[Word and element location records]

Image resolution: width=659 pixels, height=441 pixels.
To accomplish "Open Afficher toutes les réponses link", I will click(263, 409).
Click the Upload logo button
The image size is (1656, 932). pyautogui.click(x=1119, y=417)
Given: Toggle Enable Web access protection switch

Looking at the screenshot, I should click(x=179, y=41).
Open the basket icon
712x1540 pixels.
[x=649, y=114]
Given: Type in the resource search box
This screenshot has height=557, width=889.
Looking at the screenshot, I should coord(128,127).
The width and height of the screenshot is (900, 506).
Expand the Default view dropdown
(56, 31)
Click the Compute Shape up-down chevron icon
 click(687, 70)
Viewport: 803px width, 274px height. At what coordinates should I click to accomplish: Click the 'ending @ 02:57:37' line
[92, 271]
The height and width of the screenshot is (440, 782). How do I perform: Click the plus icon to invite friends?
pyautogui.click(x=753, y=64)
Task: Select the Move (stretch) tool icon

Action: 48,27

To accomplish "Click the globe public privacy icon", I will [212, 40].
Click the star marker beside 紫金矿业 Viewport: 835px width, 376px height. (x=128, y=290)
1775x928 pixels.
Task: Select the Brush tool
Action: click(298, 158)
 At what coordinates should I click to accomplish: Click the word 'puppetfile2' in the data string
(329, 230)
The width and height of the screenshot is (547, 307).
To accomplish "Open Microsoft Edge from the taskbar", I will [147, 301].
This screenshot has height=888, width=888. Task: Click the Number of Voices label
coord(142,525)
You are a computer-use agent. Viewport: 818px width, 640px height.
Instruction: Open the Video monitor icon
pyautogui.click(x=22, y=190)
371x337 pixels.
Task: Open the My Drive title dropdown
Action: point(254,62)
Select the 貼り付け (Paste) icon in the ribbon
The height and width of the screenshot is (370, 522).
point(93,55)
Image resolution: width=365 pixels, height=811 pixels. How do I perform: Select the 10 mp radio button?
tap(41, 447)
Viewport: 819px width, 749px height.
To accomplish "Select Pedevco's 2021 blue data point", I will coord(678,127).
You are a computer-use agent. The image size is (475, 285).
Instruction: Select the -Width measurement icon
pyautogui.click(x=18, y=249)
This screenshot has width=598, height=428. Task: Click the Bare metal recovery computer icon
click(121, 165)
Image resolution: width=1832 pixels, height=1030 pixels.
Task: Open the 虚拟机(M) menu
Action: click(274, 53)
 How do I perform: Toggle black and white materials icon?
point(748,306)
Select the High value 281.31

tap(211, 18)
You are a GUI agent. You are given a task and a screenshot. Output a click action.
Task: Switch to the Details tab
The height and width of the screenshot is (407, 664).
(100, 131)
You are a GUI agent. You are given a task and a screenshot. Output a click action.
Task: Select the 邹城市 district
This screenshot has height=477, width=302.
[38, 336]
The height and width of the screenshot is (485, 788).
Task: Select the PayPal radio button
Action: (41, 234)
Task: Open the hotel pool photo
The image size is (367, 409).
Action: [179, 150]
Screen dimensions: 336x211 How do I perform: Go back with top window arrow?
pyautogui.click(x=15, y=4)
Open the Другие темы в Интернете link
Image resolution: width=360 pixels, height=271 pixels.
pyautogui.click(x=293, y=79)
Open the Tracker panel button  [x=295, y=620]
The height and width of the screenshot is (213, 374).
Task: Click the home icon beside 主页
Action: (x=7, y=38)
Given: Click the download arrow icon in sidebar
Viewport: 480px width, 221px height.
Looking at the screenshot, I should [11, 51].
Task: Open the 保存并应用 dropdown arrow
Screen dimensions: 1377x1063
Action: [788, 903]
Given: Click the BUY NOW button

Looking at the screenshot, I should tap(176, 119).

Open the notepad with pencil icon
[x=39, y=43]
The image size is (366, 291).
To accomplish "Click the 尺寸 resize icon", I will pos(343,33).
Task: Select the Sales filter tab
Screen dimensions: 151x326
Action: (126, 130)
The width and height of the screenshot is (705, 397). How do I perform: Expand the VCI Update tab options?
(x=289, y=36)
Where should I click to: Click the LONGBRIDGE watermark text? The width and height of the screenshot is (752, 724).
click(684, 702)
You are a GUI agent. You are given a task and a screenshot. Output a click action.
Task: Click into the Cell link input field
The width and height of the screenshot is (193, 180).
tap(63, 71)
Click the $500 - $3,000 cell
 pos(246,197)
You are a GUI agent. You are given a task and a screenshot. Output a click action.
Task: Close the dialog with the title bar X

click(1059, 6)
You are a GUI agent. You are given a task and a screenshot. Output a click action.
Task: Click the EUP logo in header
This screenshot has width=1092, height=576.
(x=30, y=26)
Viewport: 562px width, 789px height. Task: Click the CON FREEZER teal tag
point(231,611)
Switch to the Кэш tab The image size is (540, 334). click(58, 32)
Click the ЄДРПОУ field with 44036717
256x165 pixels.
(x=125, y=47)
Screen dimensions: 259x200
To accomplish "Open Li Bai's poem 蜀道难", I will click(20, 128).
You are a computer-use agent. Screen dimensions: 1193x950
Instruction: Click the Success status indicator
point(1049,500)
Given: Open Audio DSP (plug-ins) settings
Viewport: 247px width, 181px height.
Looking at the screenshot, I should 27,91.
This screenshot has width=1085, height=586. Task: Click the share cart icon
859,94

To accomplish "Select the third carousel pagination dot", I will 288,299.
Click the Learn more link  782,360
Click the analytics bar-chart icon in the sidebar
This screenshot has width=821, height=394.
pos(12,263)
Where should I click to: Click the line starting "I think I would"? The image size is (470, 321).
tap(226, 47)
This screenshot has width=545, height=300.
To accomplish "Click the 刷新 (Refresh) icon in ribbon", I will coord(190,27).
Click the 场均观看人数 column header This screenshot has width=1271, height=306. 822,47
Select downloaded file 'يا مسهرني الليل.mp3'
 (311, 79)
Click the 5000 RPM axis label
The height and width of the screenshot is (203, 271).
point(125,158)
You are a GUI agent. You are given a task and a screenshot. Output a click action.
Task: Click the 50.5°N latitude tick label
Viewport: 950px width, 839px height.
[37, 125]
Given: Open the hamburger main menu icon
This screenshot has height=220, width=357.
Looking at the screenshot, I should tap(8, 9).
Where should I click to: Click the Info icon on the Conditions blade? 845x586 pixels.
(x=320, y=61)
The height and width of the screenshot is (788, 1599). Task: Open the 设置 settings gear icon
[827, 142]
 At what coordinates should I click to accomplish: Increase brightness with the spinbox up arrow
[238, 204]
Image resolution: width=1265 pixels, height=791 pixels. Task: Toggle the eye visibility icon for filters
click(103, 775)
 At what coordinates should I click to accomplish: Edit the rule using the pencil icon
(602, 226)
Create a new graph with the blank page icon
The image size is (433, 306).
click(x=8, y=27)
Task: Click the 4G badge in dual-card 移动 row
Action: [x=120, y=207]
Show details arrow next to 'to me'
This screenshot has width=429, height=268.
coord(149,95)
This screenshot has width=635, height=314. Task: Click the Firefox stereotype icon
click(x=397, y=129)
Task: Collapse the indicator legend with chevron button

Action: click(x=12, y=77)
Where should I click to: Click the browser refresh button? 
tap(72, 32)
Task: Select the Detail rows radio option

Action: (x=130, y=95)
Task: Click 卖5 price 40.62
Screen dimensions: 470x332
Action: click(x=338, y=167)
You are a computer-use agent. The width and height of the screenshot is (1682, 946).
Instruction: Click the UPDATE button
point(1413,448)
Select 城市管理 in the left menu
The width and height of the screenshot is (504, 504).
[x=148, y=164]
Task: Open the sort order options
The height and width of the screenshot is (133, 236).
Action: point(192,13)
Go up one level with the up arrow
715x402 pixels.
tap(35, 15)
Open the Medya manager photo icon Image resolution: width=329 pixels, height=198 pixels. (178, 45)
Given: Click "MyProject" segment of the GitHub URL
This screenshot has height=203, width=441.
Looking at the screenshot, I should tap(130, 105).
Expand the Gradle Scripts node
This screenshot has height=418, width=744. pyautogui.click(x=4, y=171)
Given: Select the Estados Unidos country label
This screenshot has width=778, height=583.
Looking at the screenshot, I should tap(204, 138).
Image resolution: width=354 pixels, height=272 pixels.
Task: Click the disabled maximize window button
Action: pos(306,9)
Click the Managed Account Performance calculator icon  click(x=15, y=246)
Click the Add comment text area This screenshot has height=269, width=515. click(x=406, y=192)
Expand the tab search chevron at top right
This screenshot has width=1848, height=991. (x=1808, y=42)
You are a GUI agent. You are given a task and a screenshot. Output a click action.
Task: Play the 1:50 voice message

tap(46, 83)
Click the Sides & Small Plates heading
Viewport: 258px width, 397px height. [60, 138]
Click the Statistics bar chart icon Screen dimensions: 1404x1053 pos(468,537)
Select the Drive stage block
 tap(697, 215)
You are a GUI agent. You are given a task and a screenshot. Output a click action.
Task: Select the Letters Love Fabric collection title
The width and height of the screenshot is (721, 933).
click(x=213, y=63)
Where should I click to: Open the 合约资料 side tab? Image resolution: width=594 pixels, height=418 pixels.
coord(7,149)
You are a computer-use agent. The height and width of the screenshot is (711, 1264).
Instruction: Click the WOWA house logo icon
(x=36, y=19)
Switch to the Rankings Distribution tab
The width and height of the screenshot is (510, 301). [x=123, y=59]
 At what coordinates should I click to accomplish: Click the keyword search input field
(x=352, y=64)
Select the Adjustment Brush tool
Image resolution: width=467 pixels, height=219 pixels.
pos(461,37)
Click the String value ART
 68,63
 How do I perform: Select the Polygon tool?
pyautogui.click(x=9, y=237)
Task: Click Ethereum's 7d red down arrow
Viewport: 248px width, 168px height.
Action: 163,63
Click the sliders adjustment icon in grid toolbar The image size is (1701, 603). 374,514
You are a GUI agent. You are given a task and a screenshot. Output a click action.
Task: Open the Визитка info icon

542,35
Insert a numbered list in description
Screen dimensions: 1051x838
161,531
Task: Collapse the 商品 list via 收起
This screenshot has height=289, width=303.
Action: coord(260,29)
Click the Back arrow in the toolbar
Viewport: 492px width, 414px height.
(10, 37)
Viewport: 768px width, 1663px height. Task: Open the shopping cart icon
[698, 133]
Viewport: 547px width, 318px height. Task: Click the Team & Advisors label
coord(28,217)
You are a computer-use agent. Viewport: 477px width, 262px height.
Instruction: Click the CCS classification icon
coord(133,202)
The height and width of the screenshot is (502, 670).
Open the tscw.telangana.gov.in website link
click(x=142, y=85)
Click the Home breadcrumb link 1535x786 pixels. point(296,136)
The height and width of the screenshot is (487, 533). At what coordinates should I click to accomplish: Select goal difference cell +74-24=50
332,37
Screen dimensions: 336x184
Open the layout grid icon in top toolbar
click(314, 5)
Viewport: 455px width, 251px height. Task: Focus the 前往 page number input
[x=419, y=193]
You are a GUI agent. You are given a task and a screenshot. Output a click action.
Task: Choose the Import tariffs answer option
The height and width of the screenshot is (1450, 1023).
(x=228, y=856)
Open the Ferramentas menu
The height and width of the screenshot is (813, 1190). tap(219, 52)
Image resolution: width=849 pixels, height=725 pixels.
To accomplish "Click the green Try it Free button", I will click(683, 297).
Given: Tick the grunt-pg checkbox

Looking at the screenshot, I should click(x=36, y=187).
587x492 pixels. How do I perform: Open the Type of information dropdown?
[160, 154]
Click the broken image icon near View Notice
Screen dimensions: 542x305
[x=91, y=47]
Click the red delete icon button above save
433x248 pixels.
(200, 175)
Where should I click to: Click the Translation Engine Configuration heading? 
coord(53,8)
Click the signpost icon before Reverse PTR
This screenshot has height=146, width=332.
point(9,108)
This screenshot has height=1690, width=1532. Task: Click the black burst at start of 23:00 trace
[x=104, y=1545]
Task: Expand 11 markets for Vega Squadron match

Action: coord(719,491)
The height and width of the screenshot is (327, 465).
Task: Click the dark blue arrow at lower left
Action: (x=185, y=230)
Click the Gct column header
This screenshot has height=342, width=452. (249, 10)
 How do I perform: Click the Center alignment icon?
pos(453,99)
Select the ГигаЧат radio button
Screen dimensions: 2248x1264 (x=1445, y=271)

▶ Given exercise
Collect every line of the material above that contains the word "page".

▶ Correct answer
Create a new graph with the blank page icon
Viewport: 455px width, 251px height. Task: Focus the 前往 page number input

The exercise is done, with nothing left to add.